In [1]:
import pandas as pd
import numpy as np
from pathlib import Path

school_data_to_load = pd.read_csv("Resources/schools_complete.csv")
students_data_to_load = pd.read_csv("Resources/students_complete.csv")

In [4]:
total_schools = school_data_to_load ['school_name'].nunique()
school_type = school_data_to_load ['type'].nunique()
total_students = students_data_to_load['student_name'].count()
total_budget = school_data_to_load['budget'].sum()
average_math_score = students_data_to_load['math_score'].mean()
average_reading_score = students_data_to_load['reading_score'].mean()
students_data_to_load['math_passing'] = np.where(students_data_to_load['math_score'] >= 70, 1, 0)
percent_passing_math = (students_data_to_load['math_passing'].mean()) * 100
students_data_to_load['reading_passing'] = np.where(students_data_to_load['reading_score'] >= 70, 1, 0)
percent_passing_reading = (students_data_to_load['reading_passing'].mean()) * 100
students_data_to_load['overall_passing'] = np.where((students_data_to_load['math_score'] >= 70) & (students_data_to_load['reading_score'] >= 70), 1, 0)
percent_overall_passing = (students_data_to_load['overall_passing'].mean()) * 100














In [11]:
summary_df = pd.DataFrame({
    'Total Schools': [total_schools],
    'Total Students': [total_students],
    'Total Budget': [total_budget],
    'Average Math Score': [average_math_score],
    'Average Reading Score': [average_reading_score],
    '% Passing Math': [percent_passing_math],
    '% Passing Reading': [percent_passing_reading],
    '% Overall Passing': [percent_overall_passing]
    
})
summary_df['Per Student Budget'] = summary_df['Total Budget'] / summary_df['Total Students']


In [6]:
top_schools = summary_df.sort_values('% Overall Passing', ascending=False).head(5)


In [7]:
bottom_schools = summary_df.sort_values('% Overall Passing').head(5)


In [11]:
math_scores_by_grade = students_data_to_load.pivot_table(index='school_name', columns='grade', values='math_score')


In [12]:
reading_scores_by_grade = students_data_to_load.pivot_table(index='school_name', columns='grade', values='reading_score')


In [21]:
spending_bins = [0, 585, 630, 645, 680]
labels = ["<$585", "$585-630", "$630-645", "$645-680"]

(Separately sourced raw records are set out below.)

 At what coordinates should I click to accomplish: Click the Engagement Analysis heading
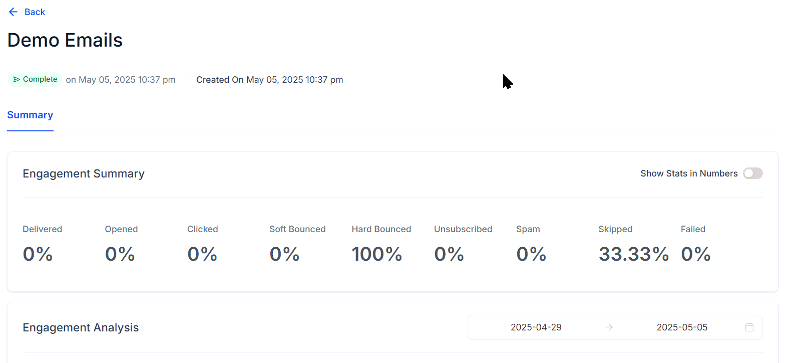point(81,327)
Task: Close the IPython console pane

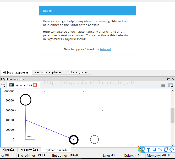Action: pyautogui.click(x=172, y=79)
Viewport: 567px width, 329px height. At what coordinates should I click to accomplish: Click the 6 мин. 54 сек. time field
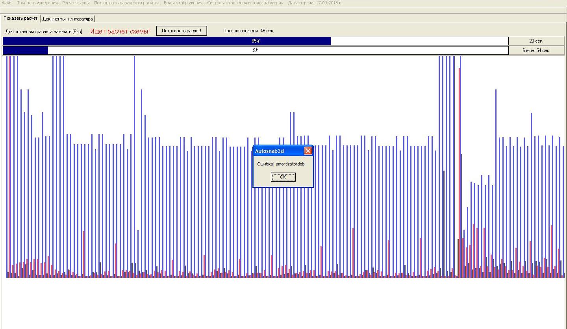pyautogui.click(x=536, y=50)
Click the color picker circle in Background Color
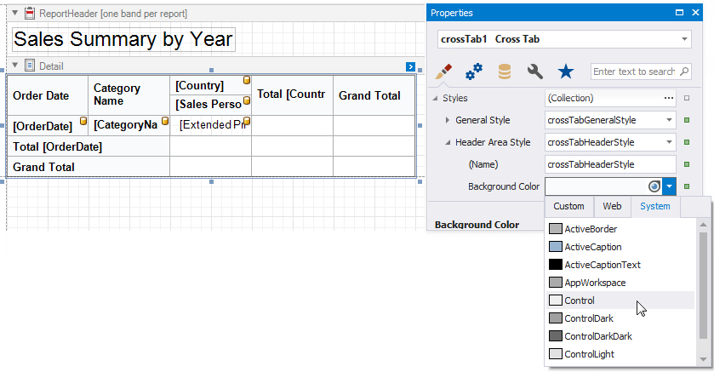The image size is (714, 372). point(654,186)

summary_df['Spending Ranges (Per Student)'] = pd.cut(summary_df['Per Student Budget'], spending_bins, labels=labels)


In [22]:
print(summary_df.columns)
display(summary_df)


Index(['Total Schools', 'Total Students', 'Total Budget', 'Average Math Score',
       'Average Reading Score', '% Passing Math', '% Passing Reading',
       '% Overall Passing', 'Per Student Budget',
       'Spending Ranges (Per Student)'],
      dtype='object')


Unnamed: 0,Total Schools,Total Students,Total Budget,Average Math Score,Average Reading Score,% Passing Math,% Passing Reading,% Overall Passing,Per Student Budget,Spending Ranges (Per Student)
0,15,39170,24649428,78.985371,81.87784,74.980853,85.805463,65.172326,629.293541,$585-630


In [23]:
spending_math_scores = summary_df.groupby(["Spending Ranges (Per Student)"])["Average Math Score"].mean()
spending_reading_scores = summary_df.groupby(["Spending Ranges (Per Student)"])["Average Reading Score"].mean()
spending_passing_math = summary_df.groupby(["Spending Ranges (Per Student)"])["% Passing Math"].mean()
spending_passing_reading = summary_df.groupby(["Spending Ranges (Per Student)"])["% Passing Reading"].mean()
overall_passing_spending = summary_df.groupby(["Spending Ranges (Per Student)"])["% Overall Passing"].mean()


In [24]:
spending_summary = pd.DataFrame({
    "Average Math Score": spending_math_scores,
    "Average Reading Score": spending_reading_scores,
    "% Passing Math": spending_passing_math,
    "% Passing Reading": spending_passing_reading,
    "% Overall Passing": overall_passing_spending
})


In [25]:
display(spending_summary)

Unnamed: 0_level_0,Average Math Score,Average Reading Score,% Passing Math,% Passing Reading,% Overall Passing
Spending Ranges (Per Student),Unnamed: 1_level_1,Unnamed: 2_level_1,Unnamed: 3_level_1,Unnamed: 4_level_1,Unnamed: 5_level_1
<$585,,,,,
$585-630,78.985371,81.87784,74.980853,85.805463,65.172326
$630-645,,,,,
$645-680,,,,,


In [27]:
spending_summary.isnull().sum()

Average Math Score       3
Average Reading Score    3
% Passing Math           3
% Passing Reading        3
% Overall Passing        3
dtype: int64

In [None]:
size_bins = [0, 1000, 2000, 5000]
labels = ["Small (<1000)", "Medium (1000-2000)", "Large (2000-5000)"]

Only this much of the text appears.